To: Lane3 who wrote (71466)6/10/2008 3:58:41 PM
From: Katelew  Respond to of 543365
 
Lane and Allen....according to the CFTC, 95% of futures contracts in oil are being bought by entities that are not involved the the delivery of the product. For ex. an oil company like Exxon will buy futures contracts in order to deliver the product at a later date at a fixed price. On the other side, an airline company would buy a contract in order to determine now what it will pay later when the product is delivered. These types of players are those that have a vested interest in assuring delivery of the physical product. So even though each of them is 'speculating' as to where they think future prices are going, they aren't considered speculators. They are hedgers.

As I said, this type of player only represents 5% of the activity right now in futures contracts. The other 95% are considered to be "speculators".

This is a significant change but I don't know what the previous mix of hedgers, speculators, ETF investors, etc. was. In addition, there appears to be players in the oil markets that are actually pure speculators that are presenting themselves as hedgers. This is being investigated in the effort to determine just how much speculation is taking place.

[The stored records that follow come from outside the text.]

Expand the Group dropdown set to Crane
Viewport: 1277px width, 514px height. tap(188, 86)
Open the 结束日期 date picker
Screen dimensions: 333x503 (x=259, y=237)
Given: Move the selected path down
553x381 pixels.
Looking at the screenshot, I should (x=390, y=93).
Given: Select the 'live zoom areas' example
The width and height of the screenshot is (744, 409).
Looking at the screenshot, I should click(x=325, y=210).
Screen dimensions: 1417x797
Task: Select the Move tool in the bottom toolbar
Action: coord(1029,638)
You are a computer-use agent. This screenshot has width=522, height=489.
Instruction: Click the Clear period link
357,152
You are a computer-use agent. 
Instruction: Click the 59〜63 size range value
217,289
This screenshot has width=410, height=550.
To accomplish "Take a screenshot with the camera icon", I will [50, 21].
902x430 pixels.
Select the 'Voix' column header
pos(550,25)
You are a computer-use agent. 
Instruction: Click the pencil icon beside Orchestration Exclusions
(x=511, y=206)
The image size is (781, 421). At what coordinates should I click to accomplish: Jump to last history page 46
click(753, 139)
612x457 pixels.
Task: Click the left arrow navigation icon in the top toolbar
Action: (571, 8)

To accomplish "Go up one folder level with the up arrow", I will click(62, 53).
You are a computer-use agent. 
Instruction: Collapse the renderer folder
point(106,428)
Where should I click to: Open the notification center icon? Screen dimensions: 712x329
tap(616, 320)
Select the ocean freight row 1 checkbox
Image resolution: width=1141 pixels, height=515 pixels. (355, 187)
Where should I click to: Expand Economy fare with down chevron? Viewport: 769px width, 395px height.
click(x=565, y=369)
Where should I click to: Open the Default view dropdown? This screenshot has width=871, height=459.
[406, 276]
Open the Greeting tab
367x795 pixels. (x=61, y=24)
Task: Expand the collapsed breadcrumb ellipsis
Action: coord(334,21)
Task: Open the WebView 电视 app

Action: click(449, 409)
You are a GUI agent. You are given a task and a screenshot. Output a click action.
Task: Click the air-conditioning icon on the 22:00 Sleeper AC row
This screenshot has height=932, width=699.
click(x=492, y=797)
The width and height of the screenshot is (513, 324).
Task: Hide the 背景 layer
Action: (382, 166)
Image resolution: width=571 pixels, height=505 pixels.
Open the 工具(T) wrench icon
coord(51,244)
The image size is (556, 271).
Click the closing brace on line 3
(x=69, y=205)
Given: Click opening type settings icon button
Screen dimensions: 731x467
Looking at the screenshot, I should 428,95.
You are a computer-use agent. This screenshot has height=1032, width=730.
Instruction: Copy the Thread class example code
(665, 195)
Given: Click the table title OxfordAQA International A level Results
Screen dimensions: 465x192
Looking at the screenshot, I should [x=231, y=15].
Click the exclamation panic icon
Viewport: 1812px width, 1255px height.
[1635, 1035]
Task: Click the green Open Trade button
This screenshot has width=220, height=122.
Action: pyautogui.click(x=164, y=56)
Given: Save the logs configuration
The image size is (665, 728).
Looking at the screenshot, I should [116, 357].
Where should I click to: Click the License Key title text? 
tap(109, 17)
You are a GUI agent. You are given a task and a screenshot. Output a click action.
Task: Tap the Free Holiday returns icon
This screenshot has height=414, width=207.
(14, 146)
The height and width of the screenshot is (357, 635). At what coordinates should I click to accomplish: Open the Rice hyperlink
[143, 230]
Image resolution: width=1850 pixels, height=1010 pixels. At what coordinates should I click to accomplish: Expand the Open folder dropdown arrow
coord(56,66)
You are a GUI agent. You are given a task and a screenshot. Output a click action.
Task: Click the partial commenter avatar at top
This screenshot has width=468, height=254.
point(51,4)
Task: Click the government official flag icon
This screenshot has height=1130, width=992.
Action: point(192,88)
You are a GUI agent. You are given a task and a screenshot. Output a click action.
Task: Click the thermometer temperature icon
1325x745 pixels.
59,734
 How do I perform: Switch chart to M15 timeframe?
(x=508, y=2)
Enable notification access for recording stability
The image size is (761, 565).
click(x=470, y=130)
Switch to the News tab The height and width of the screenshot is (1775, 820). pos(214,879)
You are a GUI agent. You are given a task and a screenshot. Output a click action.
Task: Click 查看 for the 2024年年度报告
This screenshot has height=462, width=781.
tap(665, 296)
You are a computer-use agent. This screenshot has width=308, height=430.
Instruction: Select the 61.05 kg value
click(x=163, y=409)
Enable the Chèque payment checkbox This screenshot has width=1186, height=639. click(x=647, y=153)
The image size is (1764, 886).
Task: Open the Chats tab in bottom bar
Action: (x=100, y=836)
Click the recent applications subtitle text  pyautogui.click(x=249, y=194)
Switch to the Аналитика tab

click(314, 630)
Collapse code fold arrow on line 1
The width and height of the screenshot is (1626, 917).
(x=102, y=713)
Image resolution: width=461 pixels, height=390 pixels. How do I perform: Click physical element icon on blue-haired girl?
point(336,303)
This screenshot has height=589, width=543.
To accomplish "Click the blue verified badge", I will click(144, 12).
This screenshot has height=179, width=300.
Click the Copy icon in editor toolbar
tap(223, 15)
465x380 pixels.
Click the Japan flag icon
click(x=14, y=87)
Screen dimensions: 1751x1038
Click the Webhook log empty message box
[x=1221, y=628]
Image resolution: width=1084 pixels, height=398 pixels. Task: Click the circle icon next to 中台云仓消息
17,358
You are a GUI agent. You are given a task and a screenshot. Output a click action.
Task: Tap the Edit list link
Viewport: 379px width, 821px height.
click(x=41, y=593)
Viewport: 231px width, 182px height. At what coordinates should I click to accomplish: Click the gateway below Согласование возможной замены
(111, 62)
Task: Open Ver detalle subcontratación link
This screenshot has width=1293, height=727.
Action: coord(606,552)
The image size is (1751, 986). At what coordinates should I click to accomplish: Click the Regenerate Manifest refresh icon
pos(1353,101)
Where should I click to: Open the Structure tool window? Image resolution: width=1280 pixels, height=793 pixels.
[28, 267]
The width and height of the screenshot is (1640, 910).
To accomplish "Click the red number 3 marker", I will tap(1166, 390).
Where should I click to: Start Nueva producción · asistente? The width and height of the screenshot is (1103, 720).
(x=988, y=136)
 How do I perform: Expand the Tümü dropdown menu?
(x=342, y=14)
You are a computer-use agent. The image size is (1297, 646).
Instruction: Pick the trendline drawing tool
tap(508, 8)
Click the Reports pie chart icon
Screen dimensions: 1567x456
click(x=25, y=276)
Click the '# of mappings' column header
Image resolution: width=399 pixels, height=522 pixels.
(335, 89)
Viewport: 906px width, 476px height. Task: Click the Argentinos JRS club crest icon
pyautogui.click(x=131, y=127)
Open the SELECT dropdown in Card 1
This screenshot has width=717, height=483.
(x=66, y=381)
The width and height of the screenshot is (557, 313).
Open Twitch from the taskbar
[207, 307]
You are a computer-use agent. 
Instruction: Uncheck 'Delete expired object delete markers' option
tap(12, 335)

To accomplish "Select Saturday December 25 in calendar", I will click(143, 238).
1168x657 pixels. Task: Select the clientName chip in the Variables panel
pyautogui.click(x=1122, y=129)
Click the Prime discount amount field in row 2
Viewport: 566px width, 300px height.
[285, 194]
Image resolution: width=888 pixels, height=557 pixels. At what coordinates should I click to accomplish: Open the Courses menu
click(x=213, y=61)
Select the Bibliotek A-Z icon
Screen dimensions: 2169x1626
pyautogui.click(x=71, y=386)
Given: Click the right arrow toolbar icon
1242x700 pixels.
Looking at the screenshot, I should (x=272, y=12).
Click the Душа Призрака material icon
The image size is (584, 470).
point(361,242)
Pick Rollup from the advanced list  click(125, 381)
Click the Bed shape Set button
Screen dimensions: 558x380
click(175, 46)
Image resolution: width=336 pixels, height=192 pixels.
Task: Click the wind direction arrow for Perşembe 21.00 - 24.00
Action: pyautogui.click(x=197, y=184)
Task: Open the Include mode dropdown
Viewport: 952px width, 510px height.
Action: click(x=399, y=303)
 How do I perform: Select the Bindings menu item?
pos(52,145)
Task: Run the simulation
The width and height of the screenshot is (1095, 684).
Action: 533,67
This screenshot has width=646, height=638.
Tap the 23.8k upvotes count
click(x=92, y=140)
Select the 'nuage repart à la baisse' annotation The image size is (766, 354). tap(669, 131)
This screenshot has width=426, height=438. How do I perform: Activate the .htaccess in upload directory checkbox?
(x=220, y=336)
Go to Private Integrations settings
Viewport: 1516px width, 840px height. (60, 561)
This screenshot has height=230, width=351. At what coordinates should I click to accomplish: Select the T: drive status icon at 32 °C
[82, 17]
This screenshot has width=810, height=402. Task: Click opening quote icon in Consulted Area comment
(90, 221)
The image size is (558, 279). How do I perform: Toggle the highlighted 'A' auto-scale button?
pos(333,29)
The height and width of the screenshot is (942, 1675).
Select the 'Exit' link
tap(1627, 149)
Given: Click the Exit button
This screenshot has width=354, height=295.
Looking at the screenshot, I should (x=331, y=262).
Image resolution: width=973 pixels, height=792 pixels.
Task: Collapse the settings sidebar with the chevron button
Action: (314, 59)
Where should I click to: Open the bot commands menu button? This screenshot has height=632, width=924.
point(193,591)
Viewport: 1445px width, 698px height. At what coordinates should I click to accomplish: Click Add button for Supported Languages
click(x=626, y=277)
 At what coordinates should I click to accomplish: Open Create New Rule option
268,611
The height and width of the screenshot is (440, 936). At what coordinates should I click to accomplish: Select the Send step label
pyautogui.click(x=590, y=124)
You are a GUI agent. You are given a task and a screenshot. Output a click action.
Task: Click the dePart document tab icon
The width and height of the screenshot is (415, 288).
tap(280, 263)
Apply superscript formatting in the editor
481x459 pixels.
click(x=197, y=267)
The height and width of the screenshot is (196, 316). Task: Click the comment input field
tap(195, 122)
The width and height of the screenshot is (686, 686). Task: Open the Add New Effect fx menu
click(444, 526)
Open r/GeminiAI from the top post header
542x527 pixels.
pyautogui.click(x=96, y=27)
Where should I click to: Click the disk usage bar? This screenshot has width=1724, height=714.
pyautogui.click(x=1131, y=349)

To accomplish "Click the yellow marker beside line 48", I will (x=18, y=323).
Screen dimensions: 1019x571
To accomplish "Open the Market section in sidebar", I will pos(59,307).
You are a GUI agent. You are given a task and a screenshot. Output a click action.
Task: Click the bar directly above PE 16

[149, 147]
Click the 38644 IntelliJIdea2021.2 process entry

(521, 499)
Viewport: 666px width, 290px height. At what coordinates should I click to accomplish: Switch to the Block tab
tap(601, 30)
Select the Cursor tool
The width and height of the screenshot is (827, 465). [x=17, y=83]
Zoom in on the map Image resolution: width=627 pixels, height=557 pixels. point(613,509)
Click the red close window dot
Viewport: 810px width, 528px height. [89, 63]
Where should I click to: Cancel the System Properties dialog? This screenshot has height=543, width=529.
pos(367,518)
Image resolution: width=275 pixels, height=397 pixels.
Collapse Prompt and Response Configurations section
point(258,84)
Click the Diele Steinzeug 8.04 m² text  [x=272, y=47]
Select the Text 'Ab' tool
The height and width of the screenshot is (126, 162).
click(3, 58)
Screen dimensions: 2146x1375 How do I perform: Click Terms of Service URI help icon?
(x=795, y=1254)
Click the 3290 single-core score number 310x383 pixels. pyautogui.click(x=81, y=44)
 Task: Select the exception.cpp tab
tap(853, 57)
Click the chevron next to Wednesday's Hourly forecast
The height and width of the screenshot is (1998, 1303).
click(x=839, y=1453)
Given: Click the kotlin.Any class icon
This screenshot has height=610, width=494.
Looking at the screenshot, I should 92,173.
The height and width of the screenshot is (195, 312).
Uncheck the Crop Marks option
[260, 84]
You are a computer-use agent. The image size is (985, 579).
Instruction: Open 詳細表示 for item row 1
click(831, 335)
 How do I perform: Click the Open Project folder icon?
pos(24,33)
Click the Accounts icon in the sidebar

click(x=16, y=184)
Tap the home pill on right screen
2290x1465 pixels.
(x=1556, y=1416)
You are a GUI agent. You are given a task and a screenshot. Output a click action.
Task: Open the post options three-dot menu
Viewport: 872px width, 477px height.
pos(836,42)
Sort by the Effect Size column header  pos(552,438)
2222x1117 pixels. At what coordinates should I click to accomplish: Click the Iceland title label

But this is just one part of the situation. The other significant component is the opacity of the oil trading taking place on the ICE. This exchange is exempt from oversight by the CFTC which scans trades made on the Nymex for evidence of price manipulation.

So we have a two-sided problem with oil and certain other commodities. New entrants in the form of ETFs, hedge funds, other institutional investors, etc. are bidding up the value of the contracts with no intention of taking delivery. At the same time, a handful of large trading organizations (Goldman Sachs is the most well known) dominate the electronic, OTC market on the ICE. Not being monitored, these traders could if they wanted manipulate prices.

One of the things that could have helped which was the raising of margin requirements died today when the Democrat sponsored energy bill, the one with windfall profits taxes in it, died for lack of votes.

There was much in the bill not to like but I wish margin requirements could be raised. I also think ETFs that are structured to benefit from higher commodity prices, inc. agric commodities, should be disallowed.

Some guesses are being made that the price of oil would be in the eighties if all these new speculative forces were pushed back out or otherwise limited, but these are just educated guesses. Oil, being a finite resource, is tricky in terms of valuation. IMO, the speculative impact is easier to discern in the agric. commodity prices and for moral reasons should be clamped down on even though you hear more clamoring over the price of oil right now.



To: Lane3 who wrote (71466)6/10/2008 6:39:16 PM
From: Cogito  Read Replies (1) | Respond to of 543365
 
>>Allen, it occurred to me that part of the problem might be definitional. I had lunch today with a friend who considered everything about the futures market to be speculation. I thought that the normal transactions involving, say, farmers and canners, would not be speculation but that the activity of hedge funds, who have no involvement in the industry, would be speculation.<<

Karen -

I was thinking something similar myself. I've read recently that as much as 95% of the activity in the oil futures markets is from entities that have no intention of ever taking delivery of any oil. Those people are, by definition, speculators.

So although the supply/demand balance of the actual oil is a factor in futures prices, the other big supply/demand factor at stake is the availability of the contracts themselves.

I, too, can't see how it's possible that the prices would not be affected by speculation.